Campania: a focus on local healthcare to improve continuity of care
An integrated, person-centred model that is more closely aligned with national standards: this is how the Regional Executive is updating its community care services
An addendum to support the transition towards an integrated model, centred on person-centred care, the strengthening of community-based healthcare, the integration of health and social care, and continuity of care between hospitals and the local community, in accordance with the principles of appropriateness, equity and sustainability. This is the document approved by the Campania Regional Executive, led by Roberto Fico, to supplement the 2019–2021 Regional Plan for the Local Healthcare Network, taking as its reference point the activities set out in the National Recovery and Resilience Plan (PNRR) as transposed by Ministerial Decree 77/2022.
Coordinating districts
This is a further step towards ensuring the targets of the Recovery and Resilience Plan, which has shifted the focus of the healthcare system from hospitals to the local community and introduced new care settings, including community care homes, community hospitals and local operational centres. The addendum brings the organisational model for community care in Campania into line with the standards set out in Ministerial Decree No. 77 and takes into account the changes resulting from various restructuring measures. The first point of the Addendum concerns the Primary Care District, which becomes the backbone of local governance and assumes a coordinating role for the new care settings; it must plan, implement, validate and coordinate actions for the provision of Essential Levels of Care (LEA). Furthermore, it must manage the network of social and healthcare services with a healthcare focus and the regional healthcare services. Campania currently has 73 districts spread across seven local health authorities.

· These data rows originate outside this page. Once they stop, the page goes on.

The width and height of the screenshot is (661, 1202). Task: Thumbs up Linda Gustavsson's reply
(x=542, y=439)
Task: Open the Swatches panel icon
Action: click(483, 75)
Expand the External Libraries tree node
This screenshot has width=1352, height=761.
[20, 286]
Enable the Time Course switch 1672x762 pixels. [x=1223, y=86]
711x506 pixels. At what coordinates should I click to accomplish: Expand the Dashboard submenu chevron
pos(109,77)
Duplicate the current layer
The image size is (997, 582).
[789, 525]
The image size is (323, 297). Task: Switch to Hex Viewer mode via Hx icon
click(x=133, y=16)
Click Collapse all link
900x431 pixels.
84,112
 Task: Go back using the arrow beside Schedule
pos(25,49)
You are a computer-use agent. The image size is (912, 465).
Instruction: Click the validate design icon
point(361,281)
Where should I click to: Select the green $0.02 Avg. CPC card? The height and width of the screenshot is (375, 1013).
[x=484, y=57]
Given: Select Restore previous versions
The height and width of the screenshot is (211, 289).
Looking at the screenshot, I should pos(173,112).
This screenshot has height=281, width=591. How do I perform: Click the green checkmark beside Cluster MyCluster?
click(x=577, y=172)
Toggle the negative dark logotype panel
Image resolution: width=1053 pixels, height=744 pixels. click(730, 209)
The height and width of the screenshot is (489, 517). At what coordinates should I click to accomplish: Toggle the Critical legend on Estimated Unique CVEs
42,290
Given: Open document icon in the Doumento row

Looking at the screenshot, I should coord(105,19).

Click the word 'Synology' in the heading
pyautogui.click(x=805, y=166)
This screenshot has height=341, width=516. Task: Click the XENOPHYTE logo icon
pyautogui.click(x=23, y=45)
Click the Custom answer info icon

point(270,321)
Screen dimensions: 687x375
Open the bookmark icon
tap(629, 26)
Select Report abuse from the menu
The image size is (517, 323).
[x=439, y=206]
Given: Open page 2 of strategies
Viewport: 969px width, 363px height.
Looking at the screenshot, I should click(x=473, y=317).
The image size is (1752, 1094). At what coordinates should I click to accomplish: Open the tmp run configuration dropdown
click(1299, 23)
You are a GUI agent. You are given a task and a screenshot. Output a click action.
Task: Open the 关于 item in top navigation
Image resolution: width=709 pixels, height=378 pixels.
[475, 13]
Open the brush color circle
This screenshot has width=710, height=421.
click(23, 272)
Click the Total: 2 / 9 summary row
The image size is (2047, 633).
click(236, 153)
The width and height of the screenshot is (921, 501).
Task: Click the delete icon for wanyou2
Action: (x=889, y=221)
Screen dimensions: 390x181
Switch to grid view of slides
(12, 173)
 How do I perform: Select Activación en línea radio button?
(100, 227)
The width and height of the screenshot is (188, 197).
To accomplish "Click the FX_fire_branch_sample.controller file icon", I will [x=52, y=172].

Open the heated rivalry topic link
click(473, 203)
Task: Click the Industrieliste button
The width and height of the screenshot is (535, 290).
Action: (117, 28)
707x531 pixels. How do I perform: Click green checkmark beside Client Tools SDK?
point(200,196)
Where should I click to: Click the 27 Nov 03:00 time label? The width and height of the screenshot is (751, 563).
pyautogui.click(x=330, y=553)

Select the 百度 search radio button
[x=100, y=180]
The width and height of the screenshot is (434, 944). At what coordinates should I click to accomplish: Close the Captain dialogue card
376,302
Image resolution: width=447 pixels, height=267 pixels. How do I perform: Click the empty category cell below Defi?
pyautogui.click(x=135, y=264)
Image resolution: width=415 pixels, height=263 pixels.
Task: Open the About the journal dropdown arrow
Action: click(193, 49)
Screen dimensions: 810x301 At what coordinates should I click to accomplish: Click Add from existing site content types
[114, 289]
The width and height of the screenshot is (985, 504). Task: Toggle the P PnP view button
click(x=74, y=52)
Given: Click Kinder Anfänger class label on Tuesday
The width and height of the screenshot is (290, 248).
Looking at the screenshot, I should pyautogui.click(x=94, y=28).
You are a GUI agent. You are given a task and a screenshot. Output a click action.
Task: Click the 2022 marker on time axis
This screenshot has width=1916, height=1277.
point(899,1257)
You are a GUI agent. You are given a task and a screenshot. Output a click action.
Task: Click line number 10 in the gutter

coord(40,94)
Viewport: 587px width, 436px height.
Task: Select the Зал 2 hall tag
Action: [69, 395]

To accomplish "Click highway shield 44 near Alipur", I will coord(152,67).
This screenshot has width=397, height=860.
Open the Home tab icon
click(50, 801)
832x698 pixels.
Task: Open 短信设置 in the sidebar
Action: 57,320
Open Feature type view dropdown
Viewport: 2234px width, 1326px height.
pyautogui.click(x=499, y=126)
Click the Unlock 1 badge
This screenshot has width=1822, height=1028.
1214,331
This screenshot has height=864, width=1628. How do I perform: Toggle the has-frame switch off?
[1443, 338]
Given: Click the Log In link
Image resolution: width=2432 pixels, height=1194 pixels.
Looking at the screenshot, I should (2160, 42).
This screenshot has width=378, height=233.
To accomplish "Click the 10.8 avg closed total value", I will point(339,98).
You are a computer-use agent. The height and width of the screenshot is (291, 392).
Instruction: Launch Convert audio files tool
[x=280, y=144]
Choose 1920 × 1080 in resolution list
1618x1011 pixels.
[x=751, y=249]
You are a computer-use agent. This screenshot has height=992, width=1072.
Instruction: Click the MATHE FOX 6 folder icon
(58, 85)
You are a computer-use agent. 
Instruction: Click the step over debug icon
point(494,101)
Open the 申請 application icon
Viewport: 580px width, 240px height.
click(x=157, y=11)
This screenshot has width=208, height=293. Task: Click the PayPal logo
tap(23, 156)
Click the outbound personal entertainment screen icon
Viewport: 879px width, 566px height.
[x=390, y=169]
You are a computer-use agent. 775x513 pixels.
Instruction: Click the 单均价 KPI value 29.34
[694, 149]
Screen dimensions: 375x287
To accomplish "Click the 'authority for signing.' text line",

Integration and widespread reach
As regards healthcare facilities, the system is moving from a network comprising first- and second-level outpatient clinics and community hospitals – without any coordinating structure – to three integrated organisational hubs: community centres where, in accordance with the hub-and-spoke model, outpatient clinics will be progressively integrated into the provision of specialist outpatient services for highly prevalent conditions, chronic conditions and highly complex cases; community hospitals, structurally integrated into the district network as an intermediate level of care and increased in number; local operational centres, established to organise and coordinate care transition pathways. Local Health Authorities (ASLs) will need to reorganise local services to ensure a structured and comprehensive system of local care provision.
The figures
There are currently 171 community centres planned (69 hubs and 102 spokes); in line with the standards set out in Ministerial Decree 77 and the investments under the National Recovery and Resilience Plan (PNRR), 47 community hospitals are to be built, of which 7 are already operational. There are, meanwhile, 79 local operational centres, 63 of which will be operational by the end of 2025. Based on the principle that the home becomes the primary place of care, integrated home care is central to the local healthcare system, as is the new professional role of the family and community nurse, who is responsible for monitoring patients at home and acts as the interface with the network of services. The standard set out in Ministerial Decree 77 stipulates at least one such nurse per 3,000 inhabitants, and the total requirement for Campania is estimated at 1,876 family and community nurses; according to a survey carried out in April, the health authorities anticipate 810. As for single-profession and multi-profession care groups – involving general practitioners and paediatricians chosen by patients, which until now were separate from the local healthcare network’s facilities – these will be based at community centres, where general practitioners, paediatricians of free choice will work in multi-professional teams alongside family and community nurses and outpatient specialists. By the end of 2025, 187 territorial functional clusters will be operational in the region.
The aim: continuity of care
To ensure continuity of care – which is currently provided mainly by the out-of-hours medical service at night and on public holidays – the system will use two tools. One is the Nea 116117 operations centre, i.e. the harmonised European number operating 24 hours a day, seven days a week, for all non-urgent health and social care services. In Campania, between 3 and 6 operational centres are planned, with the Salerno Local Health Authority (ASL) leading the way in trialling the regional model. The second tool, which effectively replaces the out-of-hours medical service, is the Community Care Operational Unit, comprising a team of one doctor and one nurse based at the community centre, which intervenes in complex clinical cases that cannot be managed locally. The Department of Prevention will also become a cross-cutting component of the integrated territorial network, whilst telemedicine will evolve from a support tool into a structural component of patient care. This will also require the integration of accredited private facilities and greater involvement of general practitioners, paediatricians chosen by patients and pharmacies, particularly in rural areas. This objective must be supported, first and foremost, by an advanced regional digital platform.